The role of science in the International Whaling Commission
The role of science
Australias policy position in the International Whaling Commission (IWC) is underpinned by sound scientific research on cetacean biology and ecology. Australia supports the IWC as the body with primary responsibility for the conservation and management of cetaceans globally, and believes that sound conservation and management decisions can only be achieved if they are based on rigorous scientific advice, following IWC-approved scientific procedures.
Scientific processes in the IWC should provide a context and a mechanism by which overall scientific needs can be determined, prioritised and addressed, with progress monitored and outcomes evaluated.
At the Annual meeting of the IWC in 2009, Australia proposed a new approach to science. This would see the Commission reach agreement on a number of key principles that would provide a modern and transparent process, following international best practice, for how IWC science should be undertaken. The principles of the new approach are outlined below.
Principles for a new approach to science in the IWC
- The key scientific priorities of the IWC that require resolution should be agreed collaboratively by the Commission.
- These priorities should be focused towards outcomes that deliver effective conservation and management of whales.
- Scientific activities should respond to these agreed priorities.
- Scientific activities should be based upon a precautionary approach.
- In all cases, the potential impact on whale populations should be assessed and minimised, and where invasive techniques are proposed, research should follow internationally recognised humane animal experimentation techniques (e.g. reduction, replacement and refinement).
- The proposed methods, scope and objectives of a research program should require the approval of the Commission.
- Research programs should be transparent, inclusive and collaborative, and encourage and enhance engagement from scientists from developing countries.
- Research results should be public and the data made available to promote additional research and analysis.
- Effective processes to ensure the communication of complicated technical issues to a non-science audience should be developed and maintained.
- Scientific activities should be subject to a formalised, transparent and agreed process of periodic review and performance appraisal, including a requirement for research proponents to respond to review recommendations.
- Approval and review of research should not be conducted by the proponents of the research.
The contents of this document have been compiled using a range of source materials and is valid as at May 2010. The Australian Government is not liable for any loss or damage that may be occasioned directly or indirectly through the use of or reliance on the contents of the document.

·····

Task goal
Copy out the whole text on the role of science in the International Whaling Commission without changing anything. The records come from a separate source and are not related to the text.

·····

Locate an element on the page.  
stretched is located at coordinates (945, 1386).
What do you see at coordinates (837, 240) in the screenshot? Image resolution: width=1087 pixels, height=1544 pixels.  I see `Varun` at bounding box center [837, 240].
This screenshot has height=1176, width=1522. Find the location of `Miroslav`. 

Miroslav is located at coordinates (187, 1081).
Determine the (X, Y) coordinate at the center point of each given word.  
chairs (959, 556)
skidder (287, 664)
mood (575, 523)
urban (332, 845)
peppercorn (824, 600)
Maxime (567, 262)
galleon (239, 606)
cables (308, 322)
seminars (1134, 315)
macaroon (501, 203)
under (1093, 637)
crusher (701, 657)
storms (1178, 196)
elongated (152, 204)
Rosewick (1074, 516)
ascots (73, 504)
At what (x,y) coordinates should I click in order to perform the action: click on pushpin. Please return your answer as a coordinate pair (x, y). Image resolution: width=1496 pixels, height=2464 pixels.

·····

Response area
The role of science in the International Whaling Commission
The role of science
Australias policy position in the International Whaling Commission (IWC) is underpinned by sound scientific research on cetacean biology and ecology. Australia supports the IWC as the body with primary responsibility for the conservation and management of cetaceans globally, and believes that sound conservation and management decisions can only be achieved if they are based on rigorous scientific advice, following IWC-approved scientific procedures.
Scientific processes in the IWC should provide a context and a mechanism by which overall scientific needs can be determined, prioritised and addressed, with progress monitored and outcomes evaluated.
At the Annual meeting of the IWC in 2009, Australia proposed a new approach to science. This would see the Commission reach agreement on a number of key principles that would provide a modern and transparent process, following international best practice, for how IWC science should be undertaken. The principles of the new approach are outlined below.
Principles for a new approach to science in the IWC
- The key scientific priorities of the IWC that require resolution should be agreed collaboratively by the Commission.
- These priorities should be focused towards outcomes that deliver effective conservation and management of whales.
- Scientific activities should respond to these agreed priorities.
- Scientific activities should be based upon a precautionary approach.
- In all cases, the potential impact on whale populations should be assessed and minimised, and where invasive techniques are proposed, research should follow internationally recognised humane animal experimentation techniques (e.g. reduction, replacement and refinement).
- The proposed methods, scope and objectives of a research program should require the approval of the Commission.
- Research programs should be transparent, inclusive and collaborative, and encourage and enhance engagement from scientists from developing countries.
- Research results should be public and the data made available to promote additional research and analysis.
- Effective processes to ensure the communication of complicated technical issues to a non-science audience should be developed and maintained.
- Scientific activities should be subject to a formalised, transparent and agreed process of periodic review and performance appraisal, including a requirement for research proponents to respond to review recommendations.
- Approval and review of research should not be conducted by the proponents of the research.
The contents of this document have been compiled using a range of source materials and is valid as at May 2010. The Australian Government is not liable for any loss or damage that may be occasioned directly or indirectly through the use of or reliance on the contents of the document.